FAIR Universe HEP Challenge

hep_challenge.datasets module

class hep_challenge.datasets.Data(input_dir, test_size=0.3)

Bases: object

A class to represent a dataset.

Parameters:
  • input_dir (str): The directory path of the input data.

Attributes:
  • __train_set (dict): A dictionary containing the train dataset.

  • __test_set (dict): A dictionary containing the test dataset.

  • input_dir (str): The directory path of the input data.

Methods:
  • load_train_set(): Loads the train dataset.

  • load_test_set(): Loads the test dataset.

  • get_train_set(): Returns the train dataset.

  • get_test_set(): Returns the test dataset.

  • delete_train_set(): Deletes the train dataset.

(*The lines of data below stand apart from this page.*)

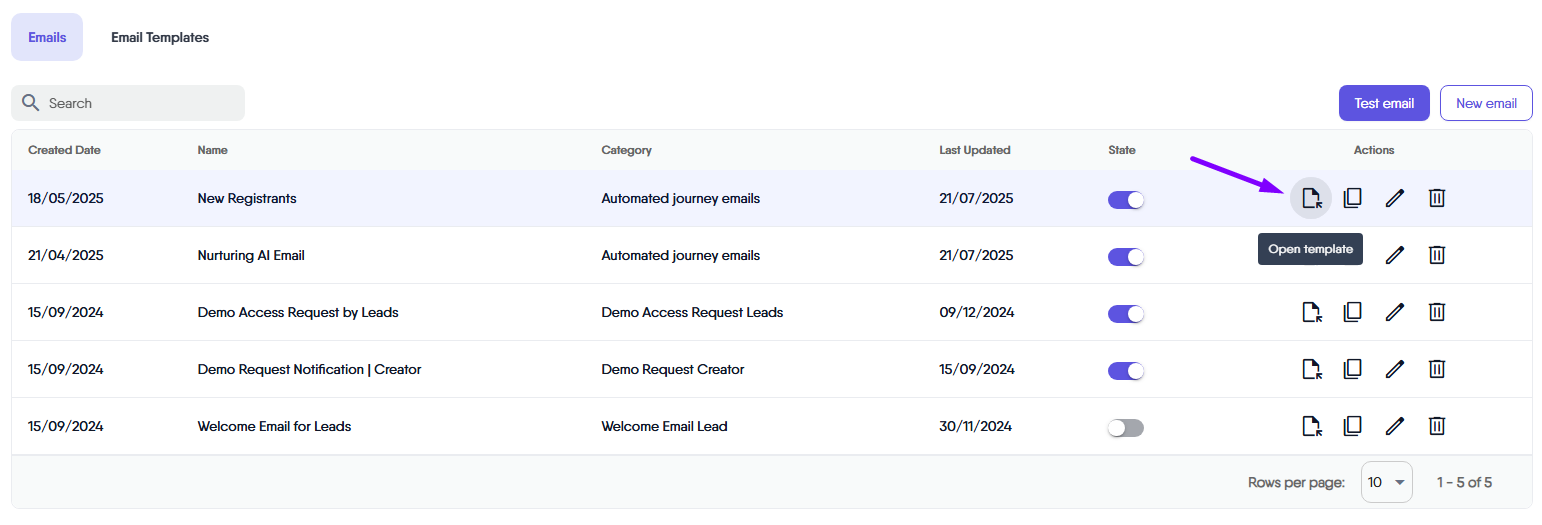Turn off Demo Request Notification state toggle
The height and width of the screenshot is (525, 1542).
[1125, 370]
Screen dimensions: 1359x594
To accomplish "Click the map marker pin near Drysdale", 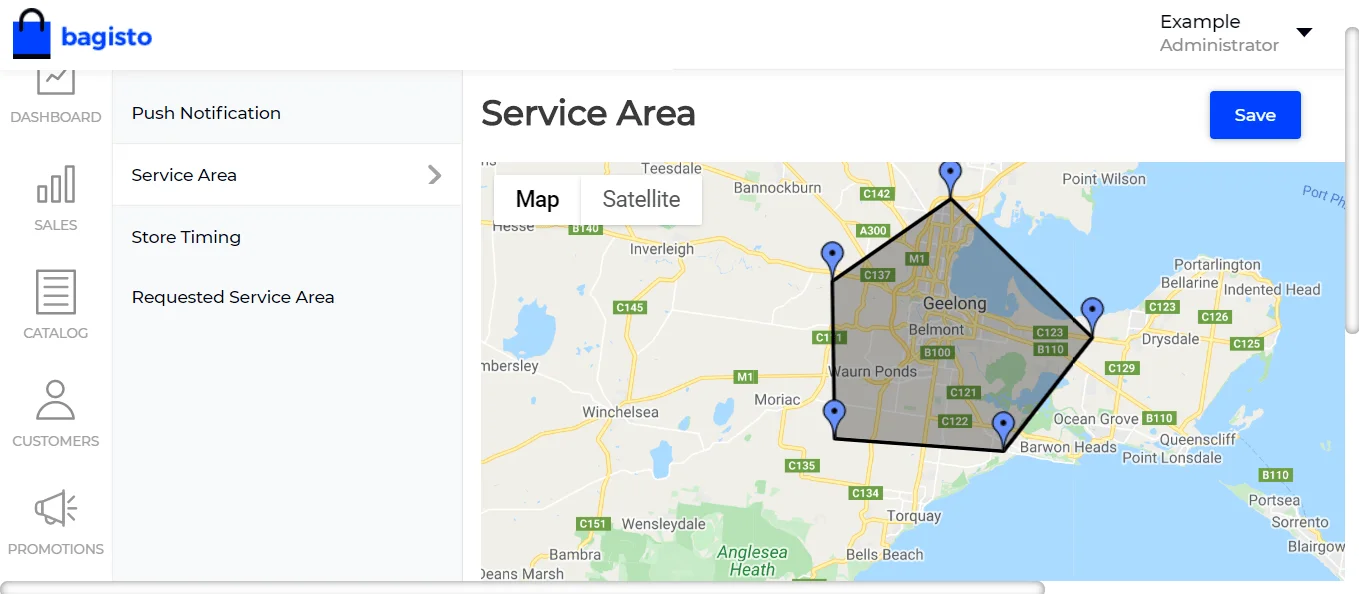I will coord(1092,314).
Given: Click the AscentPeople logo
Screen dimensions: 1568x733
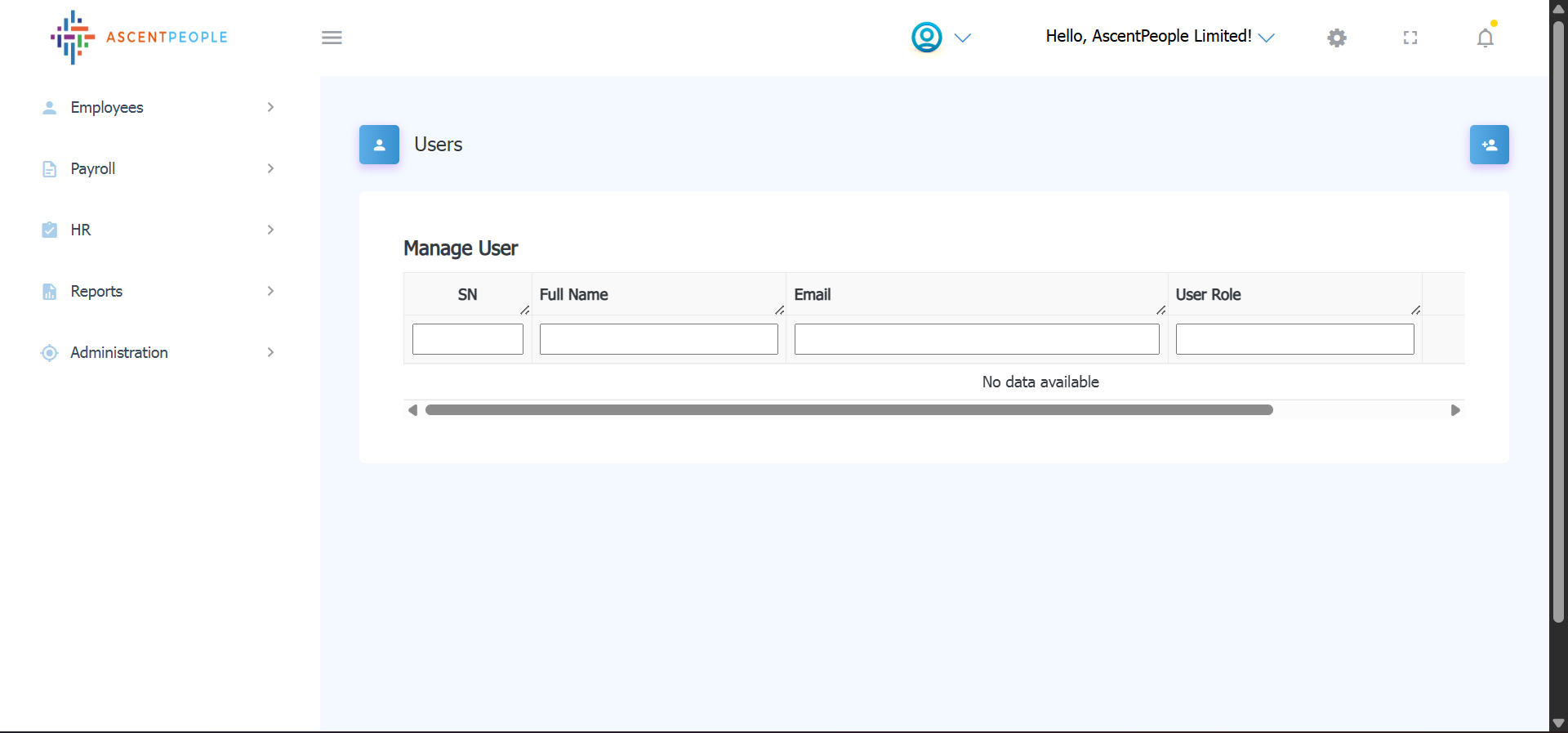Looking at the screenshot, I should (x=139, y=38).
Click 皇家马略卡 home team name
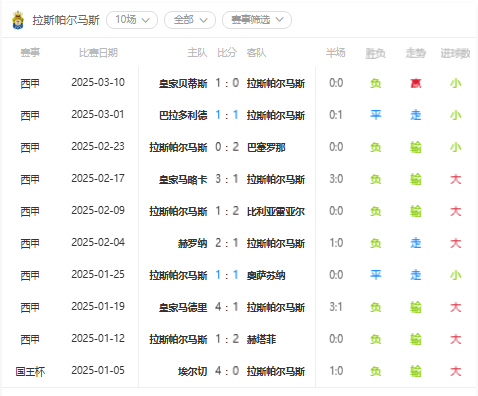The image size is (478, 396). 183,179
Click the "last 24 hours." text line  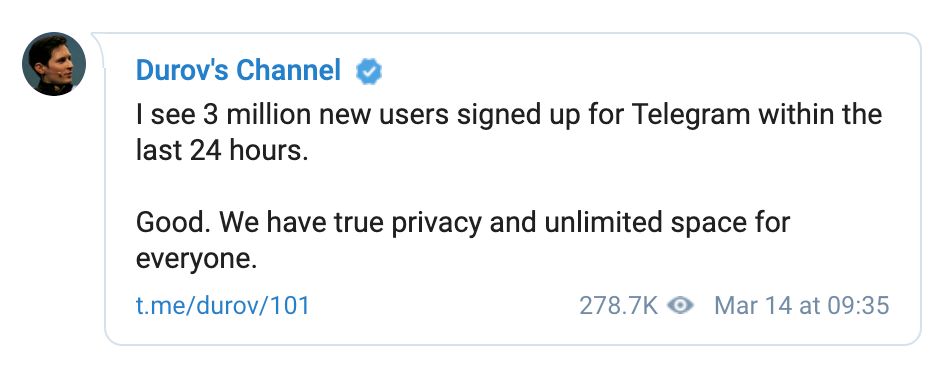click(x=222, y=151)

  • get_syst_train_set(): Returns the train dataset with systematic variations.

delete_train_set()

Deletes the train dataset.

get_test_set()

Returns the test dataset.

Returns:

dict: The test dataset.

get_train_set()

Returns the train dataset.

Returns:

dict: The train dataset.

hep_challenge.datasets.download_public_dataset()

Downloads and extracts the Neurips 2024 public dataset.

Returns:

Data: The path to the extracted input data.

Raises:

HTTPError: If there is an error while downloading the dataset. FileNotFoundError: If the downloaded dataset file is not found. zipfile.BadZipFile: If the downloaded file is not a valid zip file.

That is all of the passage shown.